母親になると言って引き取っておいて、それはないだろう!

「あぁ、違う違う!
追加のおかずを買いに行ったの。
私はお酒を飲めないから、ご飯のおかずは作れるけど。
お酒のおつまみは無理だから。
カレーライスでビールは、流石に無理でしょう?」

なんだ、そういうことかぁ。

確かに、カレーにビールはないよなぁ。

俺が渋い顔をしたからか

「彰人君の奥さんになるまでには、ちゃんと作れるようになるからね。
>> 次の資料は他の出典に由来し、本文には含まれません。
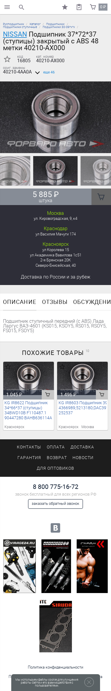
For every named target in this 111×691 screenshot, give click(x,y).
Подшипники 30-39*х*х (59, 27)
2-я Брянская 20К (55, 260)
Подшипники (55, 24)
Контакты (29, 447)
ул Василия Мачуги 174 (56, 234)
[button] (48, 146)
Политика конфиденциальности (55, 667)
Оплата (56, 447)
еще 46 (44, 72)
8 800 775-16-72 (55, 486)
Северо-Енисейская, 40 (56, 265)
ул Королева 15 (55, 250)
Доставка (55, 277)
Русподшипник (13, 24)
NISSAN (15, 34)
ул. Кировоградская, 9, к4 (55, 218)
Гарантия (29, 457)
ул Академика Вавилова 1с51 (55, 255)
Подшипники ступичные (20, 27)
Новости (83, 457)
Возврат (57, 457)
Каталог (35, 24)
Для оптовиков (55, 468)
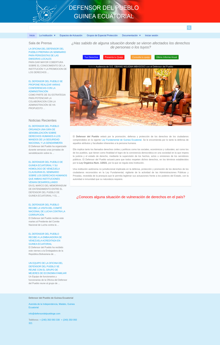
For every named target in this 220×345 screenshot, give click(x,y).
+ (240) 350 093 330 (49, 320)
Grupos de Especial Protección (102, 35)
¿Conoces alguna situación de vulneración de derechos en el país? (130, 197)
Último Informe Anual (166, 57)
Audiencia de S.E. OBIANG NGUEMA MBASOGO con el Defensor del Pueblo (134, 66)
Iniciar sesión (151, 35)
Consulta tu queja (141, 57)
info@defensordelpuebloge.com (44, 313)
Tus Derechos (91, 57)
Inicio (32, 35)
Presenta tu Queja (114, 57)
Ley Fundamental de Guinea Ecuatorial (121, 140)
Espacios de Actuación (71, 35)
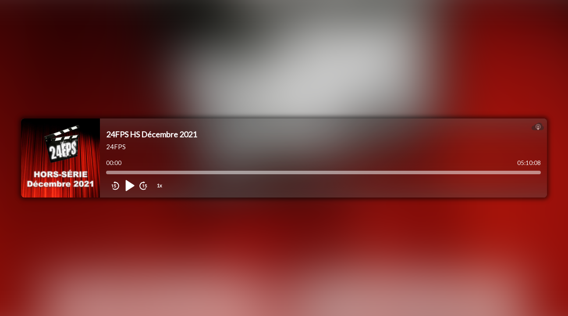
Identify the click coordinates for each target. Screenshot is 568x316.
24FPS (116, 147)
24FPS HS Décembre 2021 (151, 134)
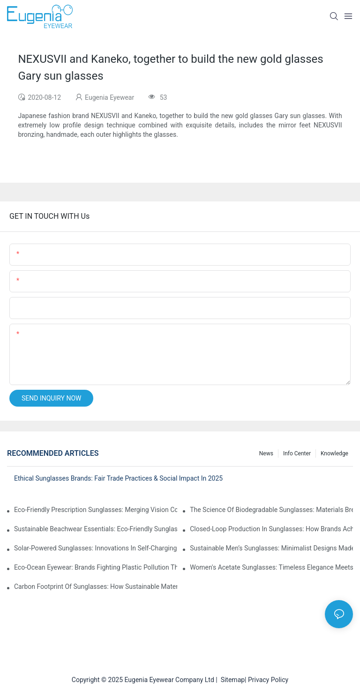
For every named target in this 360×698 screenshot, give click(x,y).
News (266, 453)
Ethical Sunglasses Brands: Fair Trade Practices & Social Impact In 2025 (118, 478)
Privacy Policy (268, 679)
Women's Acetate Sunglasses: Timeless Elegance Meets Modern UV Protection (271, 567)
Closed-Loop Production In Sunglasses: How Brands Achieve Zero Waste (271, 529)
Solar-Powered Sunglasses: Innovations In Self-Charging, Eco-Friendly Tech (95, 548)
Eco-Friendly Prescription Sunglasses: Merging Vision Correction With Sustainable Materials (95, 509)
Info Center (297, 453)
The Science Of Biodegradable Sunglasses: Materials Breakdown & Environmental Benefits (271, 509)
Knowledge (334, 453)
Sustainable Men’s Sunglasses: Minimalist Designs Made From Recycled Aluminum (271, 548)
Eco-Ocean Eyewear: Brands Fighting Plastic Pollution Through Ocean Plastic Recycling (95, 567)
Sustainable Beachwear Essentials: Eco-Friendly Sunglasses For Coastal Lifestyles (95, 529)
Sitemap (231, 679)
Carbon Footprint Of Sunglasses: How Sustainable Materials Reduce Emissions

」と

ホント、可愛いよなぁ。

「無理しなくて良いよ。
俺は、今の会社に勤める前までbarを経営してたから
おつまみ程度なら作れるから。
それより、学生の今しか出来ない事をいっぱいしとけ。」

前回一緒に過ごした3週間でも思ったけど。

寧々は、良い子過ぎる。

家事も完璧で、余った時間を利用して勉強も頑張って。

今時の高校生って………遊ばないのか?

帰りにお茶したり、カラオケ行ったり………。